# Work to do:
Can you arrange the data below as a numbered list and leave out any blank lines?

<<<<

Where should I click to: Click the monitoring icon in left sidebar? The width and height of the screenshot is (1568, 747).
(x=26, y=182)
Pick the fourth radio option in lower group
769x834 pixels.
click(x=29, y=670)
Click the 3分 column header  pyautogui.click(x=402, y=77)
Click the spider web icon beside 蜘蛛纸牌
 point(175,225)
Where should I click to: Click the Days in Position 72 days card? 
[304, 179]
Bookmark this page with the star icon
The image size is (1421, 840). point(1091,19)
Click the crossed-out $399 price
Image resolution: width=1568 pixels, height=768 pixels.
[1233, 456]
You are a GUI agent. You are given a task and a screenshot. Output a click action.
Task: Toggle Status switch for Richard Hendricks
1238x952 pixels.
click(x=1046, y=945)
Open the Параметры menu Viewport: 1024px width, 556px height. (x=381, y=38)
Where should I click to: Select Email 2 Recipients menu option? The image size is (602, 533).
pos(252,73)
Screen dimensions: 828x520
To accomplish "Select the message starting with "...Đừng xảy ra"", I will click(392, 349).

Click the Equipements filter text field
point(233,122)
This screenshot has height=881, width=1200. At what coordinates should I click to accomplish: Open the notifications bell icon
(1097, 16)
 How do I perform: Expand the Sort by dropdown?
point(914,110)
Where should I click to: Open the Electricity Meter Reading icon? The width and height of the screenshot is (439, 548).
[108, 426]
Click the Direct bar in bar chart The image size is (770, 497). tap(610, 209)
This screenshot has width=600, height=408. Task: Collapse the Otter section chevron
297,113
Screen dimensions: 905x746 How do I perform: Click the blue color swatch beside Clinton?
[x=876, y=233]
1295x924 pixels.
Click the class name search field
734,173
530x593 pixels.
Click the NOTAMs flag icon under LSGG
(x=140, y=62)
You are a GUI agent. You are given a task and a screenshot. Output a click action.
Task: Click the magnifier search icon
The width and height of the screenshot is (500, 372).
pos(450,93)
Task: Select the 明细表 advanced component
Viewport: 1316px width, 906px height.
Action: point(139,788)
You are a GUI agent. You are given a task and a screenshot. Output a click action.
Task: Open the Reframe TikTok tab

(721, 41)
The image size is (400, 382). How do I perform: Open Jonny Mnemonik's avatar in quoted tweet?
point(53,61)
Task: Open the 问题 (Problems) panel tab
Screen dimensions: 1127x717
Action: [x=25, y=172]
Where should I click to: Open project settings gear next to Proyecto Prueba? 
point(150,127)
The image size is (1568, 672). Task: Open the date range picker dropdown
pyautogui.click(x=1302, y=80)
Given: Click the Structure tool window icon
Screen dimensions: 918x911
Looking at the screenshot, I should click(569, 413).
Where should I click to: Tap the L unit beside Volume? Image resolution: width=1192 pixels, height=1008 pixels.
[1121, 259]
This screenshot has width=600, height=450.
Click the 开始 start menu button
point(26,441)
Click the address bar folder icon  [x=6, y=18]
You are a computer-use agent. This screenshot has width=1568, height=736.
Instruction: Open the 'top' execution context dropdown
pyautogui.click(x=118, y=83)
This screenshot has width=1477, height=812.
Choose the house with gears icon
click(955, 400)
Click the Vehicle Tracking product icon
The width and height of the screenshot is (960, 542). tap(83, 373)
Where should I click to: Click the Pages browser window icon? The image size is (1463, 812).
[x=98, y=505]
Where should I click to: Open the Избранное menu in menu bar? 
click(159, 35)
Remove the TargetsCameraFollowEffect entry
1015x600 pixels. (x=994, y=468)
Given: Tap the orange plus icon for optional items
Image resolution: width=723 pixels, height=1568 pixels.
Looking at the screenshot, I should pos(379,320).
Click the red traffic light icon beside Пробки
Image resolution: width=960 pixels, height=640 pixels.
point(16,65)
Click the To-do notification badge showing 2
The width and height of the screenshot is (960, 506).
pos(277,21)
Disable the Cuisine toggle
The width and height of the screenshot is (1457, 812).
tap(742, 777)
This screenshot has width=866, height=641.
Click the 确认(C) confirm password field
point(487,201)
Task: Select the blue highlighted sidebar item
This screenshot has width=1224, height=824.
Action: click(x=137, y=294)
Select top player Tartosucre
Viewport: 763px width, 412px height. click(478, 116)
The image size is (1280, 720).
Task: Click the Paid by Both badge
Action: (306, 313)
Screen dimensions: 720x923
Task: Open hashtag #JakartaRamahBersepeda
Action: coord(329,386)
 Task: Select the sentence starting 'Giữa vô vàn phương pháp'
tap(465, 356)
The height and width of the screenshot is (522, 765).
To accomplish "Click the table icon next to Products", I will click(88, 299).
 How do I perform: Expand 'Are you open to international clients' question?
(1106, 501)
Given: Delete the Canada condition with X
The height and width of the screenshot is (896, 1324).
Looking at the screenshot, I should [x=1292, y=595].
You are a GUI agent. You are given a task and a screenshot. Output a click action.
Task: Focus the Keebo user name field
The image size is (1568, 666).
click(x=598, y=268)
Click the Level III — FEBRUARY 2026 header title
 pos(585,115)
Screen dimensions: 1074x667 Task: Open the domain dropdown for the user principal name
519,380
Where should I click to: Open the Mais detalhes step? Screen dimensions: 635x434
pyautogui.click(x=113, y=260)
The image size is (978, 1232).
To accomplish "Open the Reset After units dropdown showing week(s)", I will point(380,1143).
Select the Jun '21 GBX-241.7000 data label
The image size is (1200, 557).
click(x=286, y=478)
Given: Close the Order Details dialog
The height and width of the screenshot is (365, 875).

>>>>

# Exercise answer:
1. Where should I click to: Click the monitoring icon in left sidebar? The width and height of the screenshot is (1568, 747).
2. (x=26, y=182)
3. Pick the fourth radio option in lower group
4. 769x834 pixels.
5. click(x=29, y=670)
6. Click the 3分 column header  pyautogui.click(x=402, y=77)
7. Click the spider web icon beside 蜘蛛纸牌
8.  point(175,225)
9. Where should I click to: Click the Days in Position 72 days card? 
10. [304, 179]
11. Bookmark this page with the star icon
12. The image size is (1421, 840). point(1091,19)
13. Click the crossed-out $399 price
14. Image resolution: width=1568 pixels, height=768 pixels.
15. [1233, 456]
16. You are a GUI agent. You are given a task and a screenshot. Output a click action.
17. Task: Toggle Status switch for Richard Hendricks
18. 1238x952 pixels.
19. click(x=1046, y=945)
20. Open the Параметры menu Viewport: 1024px width, 556px height. (x=381, y=38)
21. Where should I click to: Select Email 2 Recipients menu option? The image size is (602, 533).
22. pos(252,73)
23. Screen dimensions: 828x520
24. To accomplish "Select the message starting with "...Đừng xảy ra"", I will click(392, 349).
25. Click the Equipements filter text field
26. point(233,122)
27. This screenshot has height=881, width=1200. At what coordinates should I click to accomplish: Open the notifications bell icon
28. (1097, 16)
29.  How do I perform: Expand the Sort by dropdown?
30. point(914,110)
31. Where should I click to: Open the Electricity Meter Reading icon? The width and height of the screenshot is (439, 548).
32. [108, 426]
33. Click the Direct bar in bar chart The image size is (770, 497). tap(610, 209)
34. This screenshot has width=600, height=408. Task: Collapse the Otter section chevron
35. 297,113
36. Screen dimensions: 905x746 How do I perform: Click the blue color swatch beside Clinton?
37. [x=876, y=233]
38. 1295x924 pixels.
39. Click the class name search field
40. 734,173
41. 530x593 pixels.
42. Click the NOTAMs flag icon under LSGG
43. (x=140, y=62)
44. You are a GUI agent. You are given a task and a screenshot. Output a click action.
45. Task: Click the magnifier search icon
46. The width and height of the screenshot is (500, 372).
47. pos(450,93)
48. Task: Select the 明细表 advanced component
49. Viewport: 1316px width, 906px height.
50. Action: point(139,788)
51. You are a GUI agent. You are given a task and a screenshot. Output a click action.
52. Task: Open the Reframe TikTok tab
53. (721, 41)
54. The image size is (400, 382). How do I perform: Open Jonny Mnemonik's avatar in quoted tweet?
55. point(53,61)
56. Task: Open the 问题 (Problems) panel tab
57. Screen dimensions: 1127x717
58. Action: [x=25, y=172]
59. Where should I click to: Open project settings gear next to Proyecto Prueba? 
60. point(150,127)
61. The image size is (1568, 672). Task: Open the date range picker dropdown
62. pyautogui.click(x=1302, y=80)
63. Given: Click the Structure tool window icon
64. Screen dimensions: 918x911
65. Looking at the screenshot, I should click(569, 413).
66. Where should I click to: Tap the L unit beside Volume? Image resolution: width=1192 pixels, height=1008 pixels.
67. [1121, 259]
68. This screenshot has width=600, height=450.
69. Click the 开始 start menu button
70. point(26,441)
71. Click the address bar folder icon  [x=6, y=18]
72. You are a computer-use agent. This screenshot has width=1568, height=736.
73. Instruction: Open the 'top' execution context dropdown
74. pyautogui.click(x=118, y=83)
75. This screenshot has width=1477, height=812.
76. Choose the house with gears icon
77. click(955, 400)
78. Click the Vehicle Tracking product icon
79. The width and height of the screenshot is (960, 542). tap(83, 373)
80. Where should I click to: Click the Pages browser window icon? The image size is (1463, 812).
81. [x=98, y=505]
82. Where should I click to: Open the Избранное menu in menu bar? 
83. click(159, 35)
84. Remove the TargetsCameraFollowEffect entry
85. 1015x600 pixels. (x=994, y=468)
86. Given: Tap the orange plus icon for optional items
87. Image resolution: width=723 pixels, height=1568 pixels.
88. Looking at the screenshot, I should pos(379,320).
89. Click the red traffic light icon beside Пробки
90. Image resolution: width=960 pixels, height=640 pixels.
91. point(16,65)
92. Click the To-do notification badge showing 2
93. The width and height of the screenshot is (960, 506).
94. pos(277,21)
95. Disable the Cuisine toggle
96. The width and height of the screenshot is (1457, 812).
97. tap(742, 777)
98. This screenshot has width=866, height=641.
99. Click the 确认(C) confirm password field
100. point(487,201)
101. Task: Select the blue highlighted sidebar item
102. This screenshot has width=1224, height=824.
103. Action: click(x=137, y=294)
104. Select top player Tartosucre
105. Viewport: 763px width, 412px height. click(478, 116)
106. The image size is (1280, 720).
107. Task: Click the Paid by Both badge
108. Action: (306, 313)
109. Screen dimensions: 720x923
110. Task: Open hashtag #JakartaRamahBersepeda
111. Action: coord(329,386)
112.  Task: Select the sentence starting 'Giữa vô vàn phương pháp'
113. tap(465, 356)
114. The height and width of the screenshot is (522, 765).
115. To accomplish "Click the table icon next to Products", I will click(88, 299).
116.  How do I perform: Expand 'Are you open to international clients' question?
117. (1106, 501)
118. Given: Delete the Canada condition with X
119. The height and width of the screenshot is (896, 1324).
120. Looking at the screenshot, I should [x=1292, y=595].
121. You are a GUI agent. You are given a task and a screenshot. Output a click action.
122. Task: Focus the Keebo user name field
123. The image size is (1568, 666).
124. click(x=598, y=268)
125. Click the Level III — FEBRUARY 2026 header title
126.  pos(585,115)
127. Screen dimensions: 1074x667 Task: Open the domain dropdown for the user principal name
128. 519,380
129. Where should I click to: Open the Mais detalhes step? Screen dimensions: 635x434
130. pyautogui.click(x=113, y=260)
131. The image size is (978, 1232).
132. To accomplish "Open the Reset After units dropdown showing week(s)", I will point(380,1143).
133. Select the Jun '21 GBX-241.7000 data label
134. The image size is (1200, 557).
135. click(x=286, y=478)
136. Given: Close the Order Details dialog
137. The height and width of the screenshot is (365, 875).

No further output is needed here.